WHAT YOU HAVE TO DO: Each entry is to be repeated word for word, and the images are to be dropped.

[Records contained in a dataset]
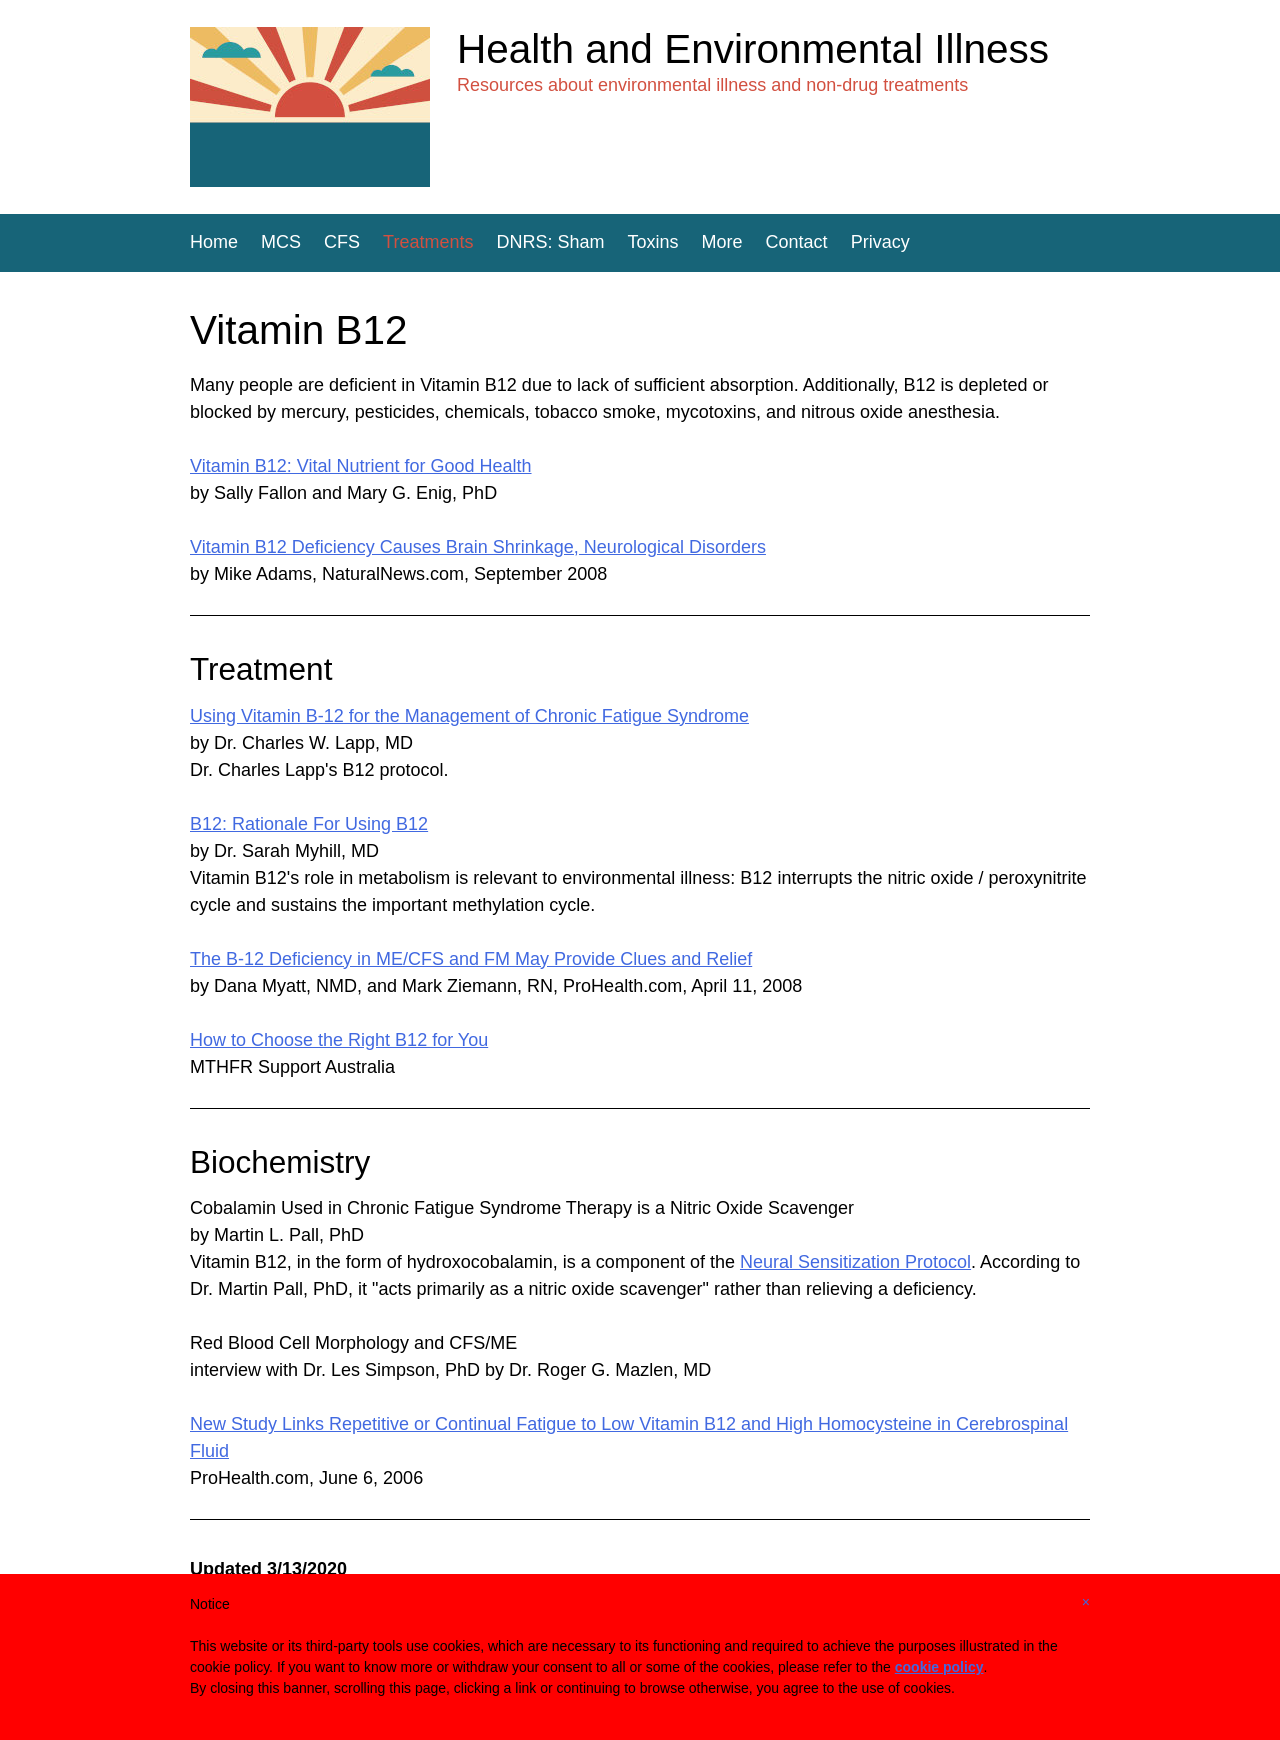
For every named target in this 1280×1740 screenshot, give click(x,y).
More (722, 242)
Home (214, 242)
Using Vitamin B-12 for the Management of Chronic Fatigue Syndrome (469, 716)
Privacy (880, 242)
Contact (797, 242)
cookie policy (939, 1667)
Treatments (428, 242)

REPLY:
For every named target in this 1280×1740 screenshot, give click(x,y).
More (722, 242)
Home (214, 242)
Using Vitamin B-12 for the Management of Chronic Fatigue Syndrome (469, 716)
Privacy (880, 242)
Contact (797, 242)
cookie policy (939, 1667)
Treatments (428, 242)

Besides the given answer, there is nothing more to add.